Main pillars of energy transition

The technology is being championed as one of the main pillars of Australia’s energy transition to a smart network, allowing for greater integration of solar rooftop generation and letting people go off the grid, known as ‘behind the meter technology’.

The UK has been transitioning to smart meters for a number of years, Europe is rapidly taking them up, while in Japan there has been an average of one million smart meters being installed every three months. But Australia is behind the curve. There are roughly 3.3 million smart meters installed across the national electricity market,  out of 13.6 million meters in total, accounting for less than a quarter of all electricity meters.

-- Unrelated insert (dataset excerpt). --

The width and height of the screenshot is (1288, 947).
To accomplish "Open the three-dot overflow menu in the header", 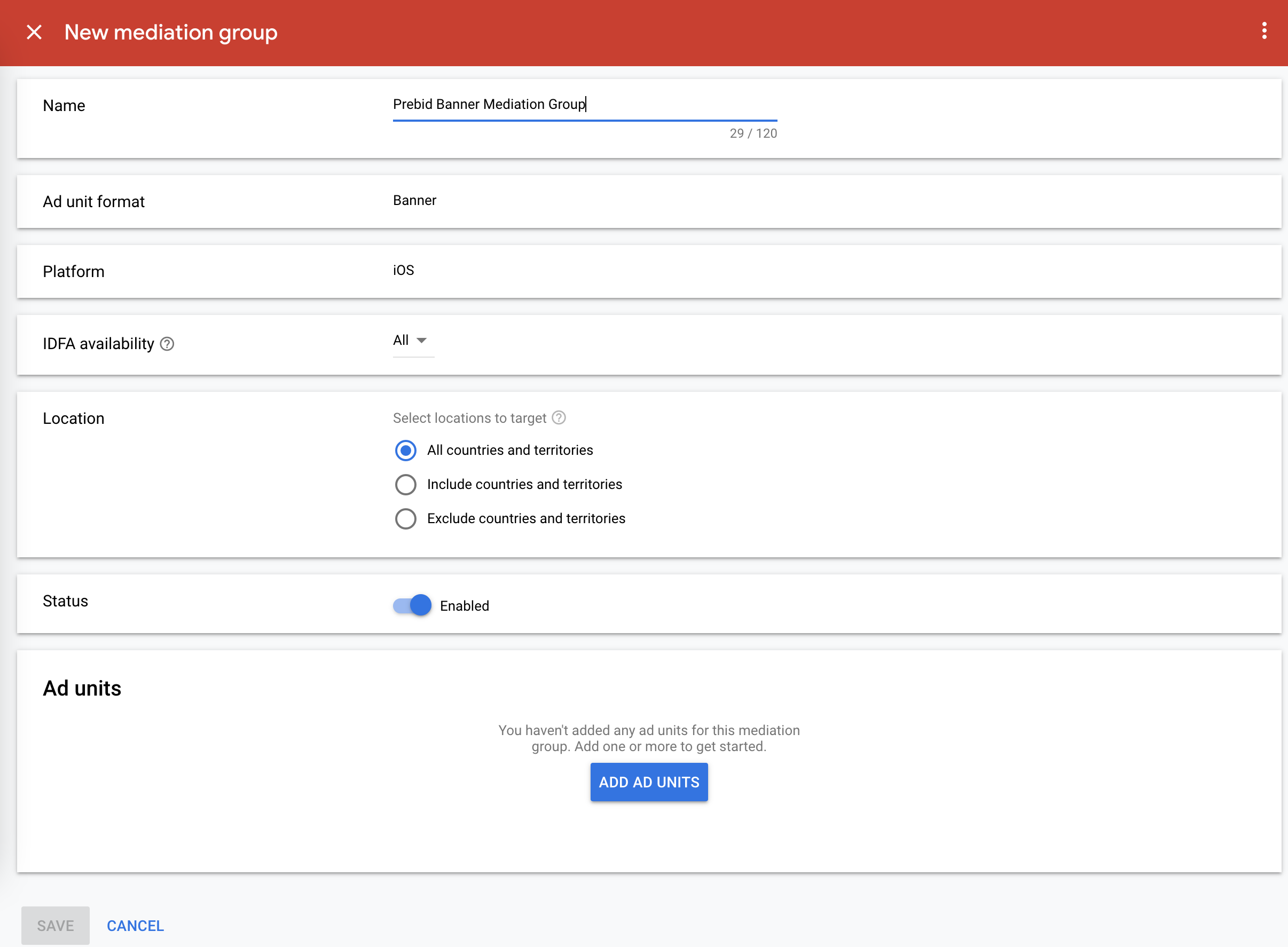I will (1263, 33).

One of the problems in Australia was a disastrous $2.24 billion rollout of 2.8 million smart meters in Victoria in recent years, which raised concerns that consumers would actually pay more during peak demand times due to the ability to track their usage.

They believed retailers would track usage and slug them higher prices as the need for energy reached peak levels.

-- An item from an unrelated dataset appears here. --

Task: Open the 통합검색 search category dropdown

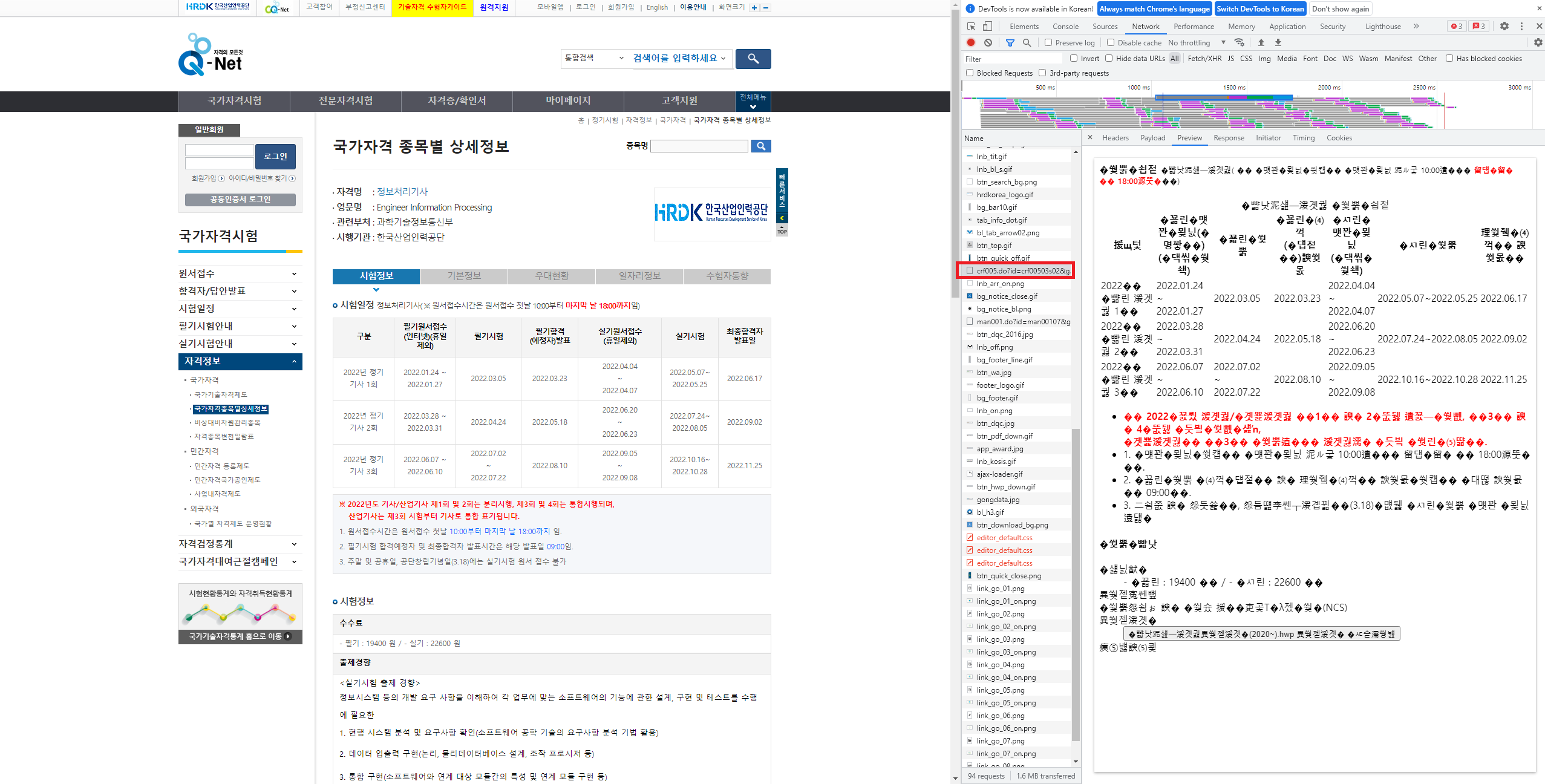Action: click(593, 58)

Yet despite these fears some industry players think the Victorian rollout will eventually be judged a success.

‘First mover advantage’

In fact, Energy Networks Australia said this rollout has put Victoria ahead of the rest of the nation.

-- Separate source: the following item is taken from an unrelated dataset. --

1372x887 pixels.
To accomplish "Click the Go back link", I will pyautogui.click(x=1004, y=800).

“Metering charges have reduced dramatically and the technology has begun to offer Victorian energy customers a distinct ‘first mover advantage’, as the benefits of advanced metering now flow through,” an ENA spokeswoman said.

The uptake in other states across the NEM has been significantly slower, with almost 400,000 smart meter users in NSW, South Australia, Queensland, and Tasmania installing them as part of a wider solar rooftop panel installation if owners want to sell energy back into the grid. By comparison, Western Australian has more than 47,000 smart meters installed.

“The rate of installation has been low – around 3500 – in the months since December 2017, which is in line with expectations,” an EnergyAustralia spokeswoman said.

Consumers hitting themselves in the hip pocket

Consumer inertia seems to be the main culprit. This inertia to upgrade to more effective metering is the same that stopped many changing electricity retailers for better deals, forgoing lower power bills and hitting themselves in the hip pocket.

A University of Melbourne report said it was not enough that smart meters were an option, “consumers must be actively encouraged to access and utilise these tools and services for their own benefit”.

New legislation was introduced in December 2017 to help this transition to more accurate meter readings.

The recent Power of Choice rules require all new or replacement meters to be smart meters installed by an energy retailer – rather than the network or distributor – and these newer meters to be read by the retailer rather than the distributor, streamlining the process and providing an easily accessible record of usage.

One major retailer said they were working to support Power of Choice, “to ensure the new market systems and processes are stable before larger digital meter rollout planning proceeds”.

Digital meters can also save consumers money by helping to avoid the issue of estimated meter reading – an inaccurate guess used when meters are inaccessible – which often leads to higher bill dues to the fact they can’t be remotely recorded, one retailer said.

‘Enjoy better control’

“Customers with digital meters will be able to gain access to monthly billing, avoid estimated reads and enjoy better control over their electricity usage with more frequent data,” an Origin spokesman said.

This was echoed by EnergyAustralia, which is also participating in the rollout.

“Customers with smart meters in most cases can avoid estimated meter readings because the data is sent straight to the retailer. Faults and supply issues can also be detected early,” an EnergyAustralia spokeswoman said.

A Melbourne bar owner was recently slugged with a bill around 800 times above their actual usage, due to an erroneous estimated reading.

This issue couldn’t be rectified by the owner sending in legitimate photos due to the lack of standardisation around customer readings on the older ‘accumulation’ style meters, which require meter readers roaming the streets with full access to people’s meters – whether they be at the side of a house in the backyard – to check customer usage, a problem avoided by smart meters remote capabilities.

Smart meters will also speed up connections, as they allow for users to be remotely connected, cutting the need for someone to physically access the property.